[Material provided]
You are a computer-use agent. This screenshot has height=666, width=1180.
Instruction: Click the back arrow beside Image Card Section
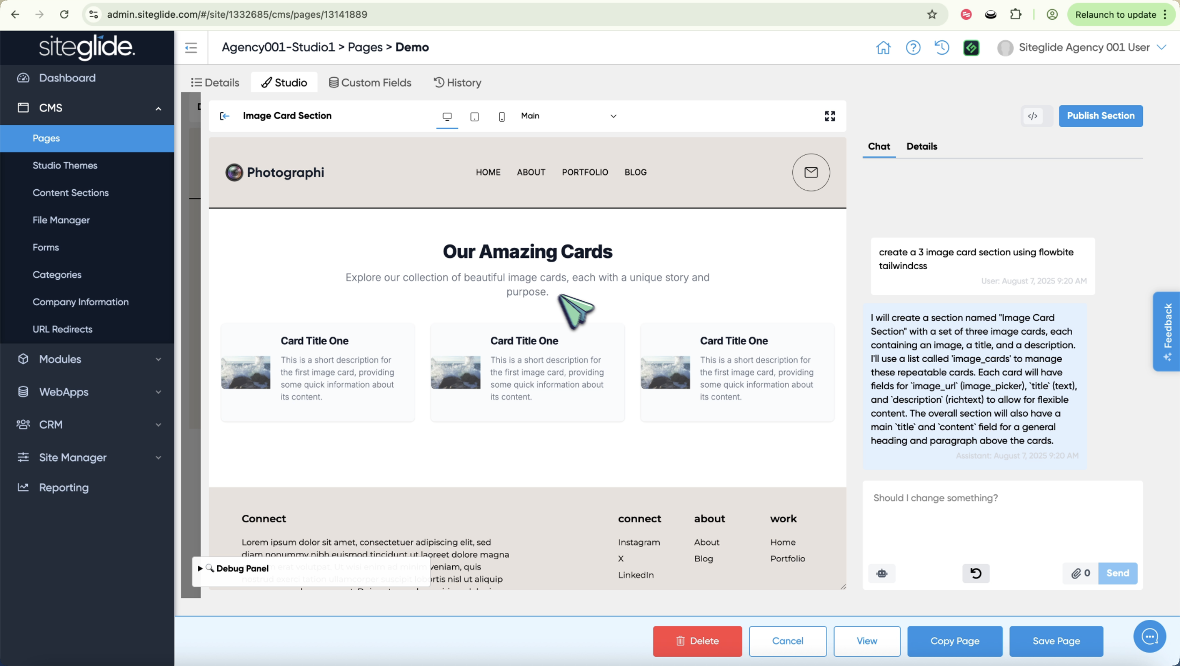pos(225,116)

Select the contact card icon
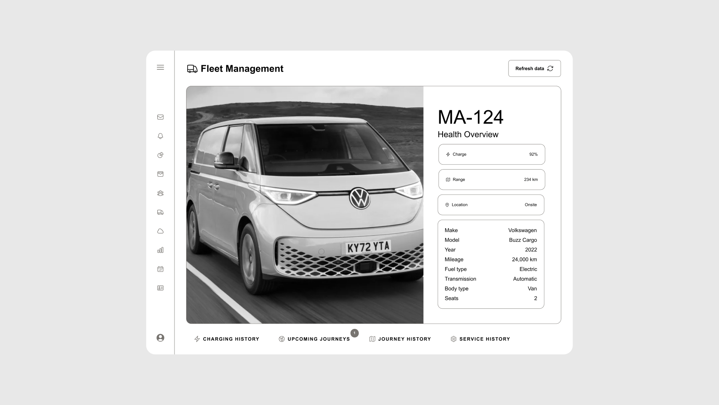160,288
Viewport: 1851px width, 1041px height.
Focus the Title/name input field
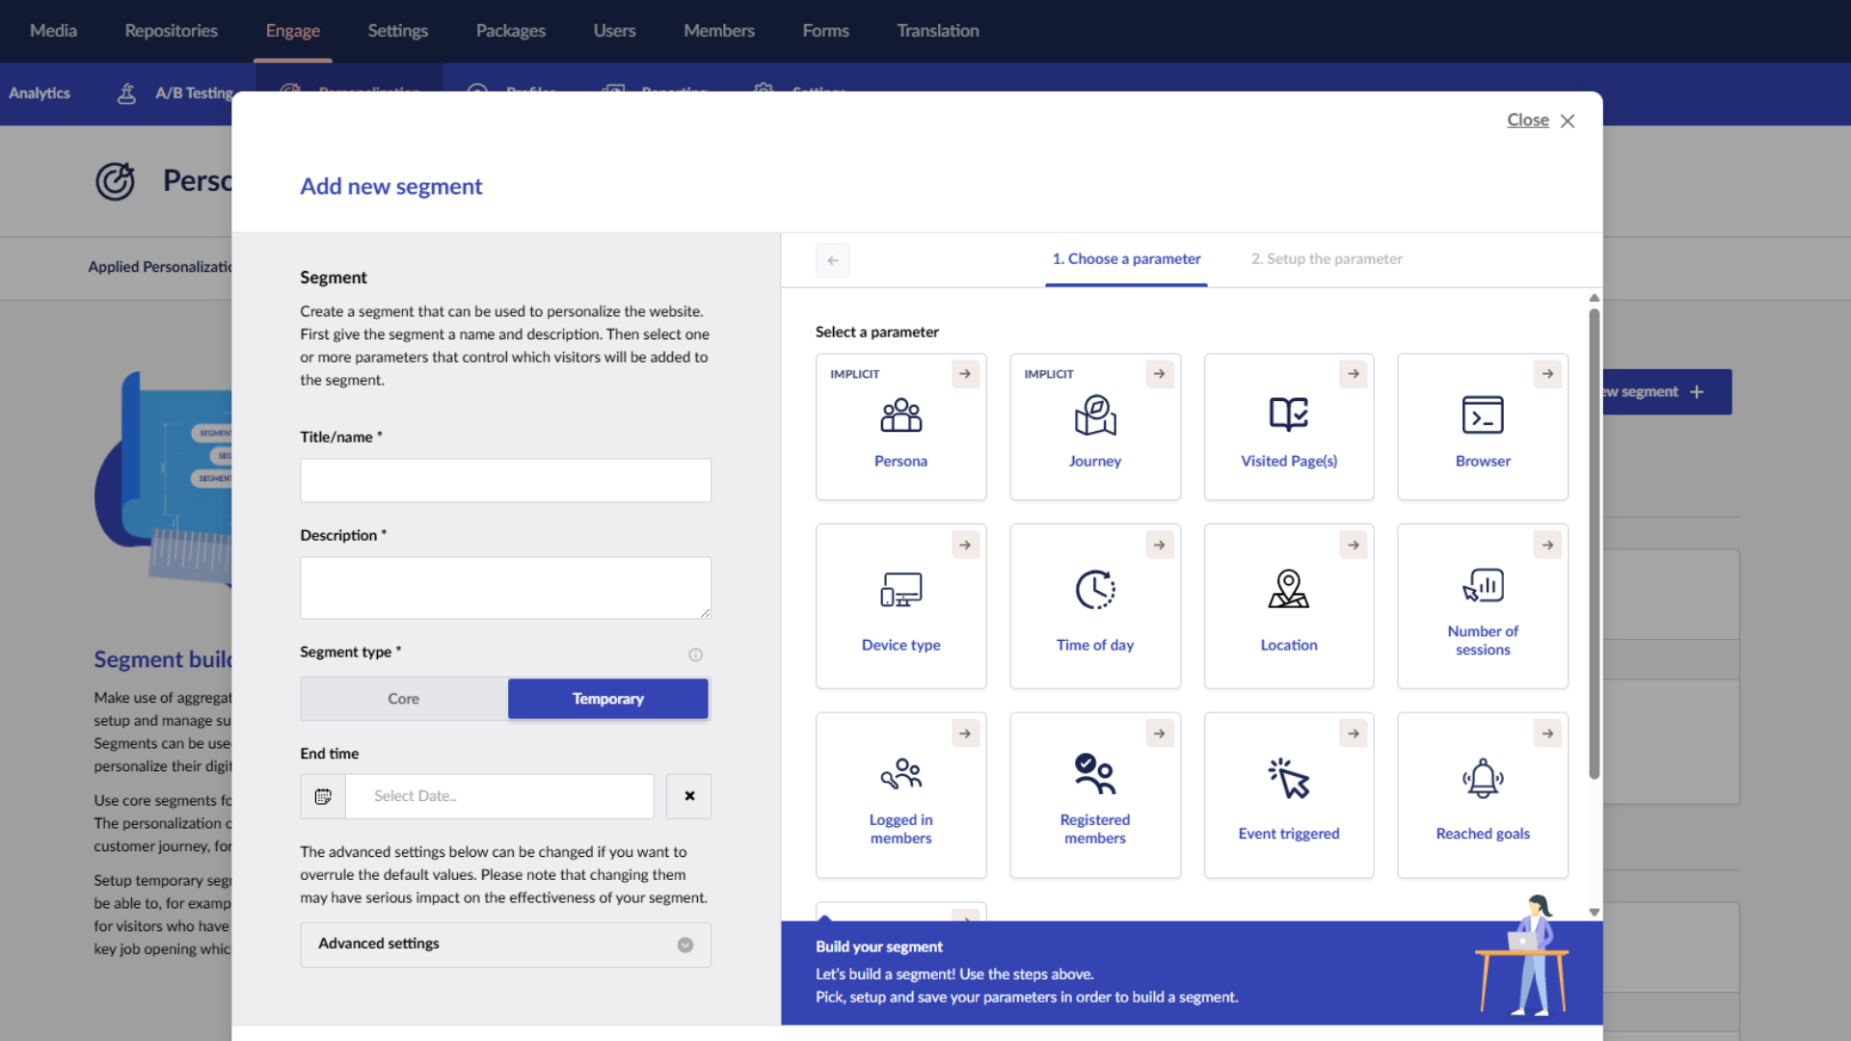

[What the task asks] Only lines with the word "width" belong in the answer; copy each of them from the material above.

[Expected output]
You are a computer-use agent. This screenshot has height=666, width=1180.
Viewport: 1851px width, 1041px height.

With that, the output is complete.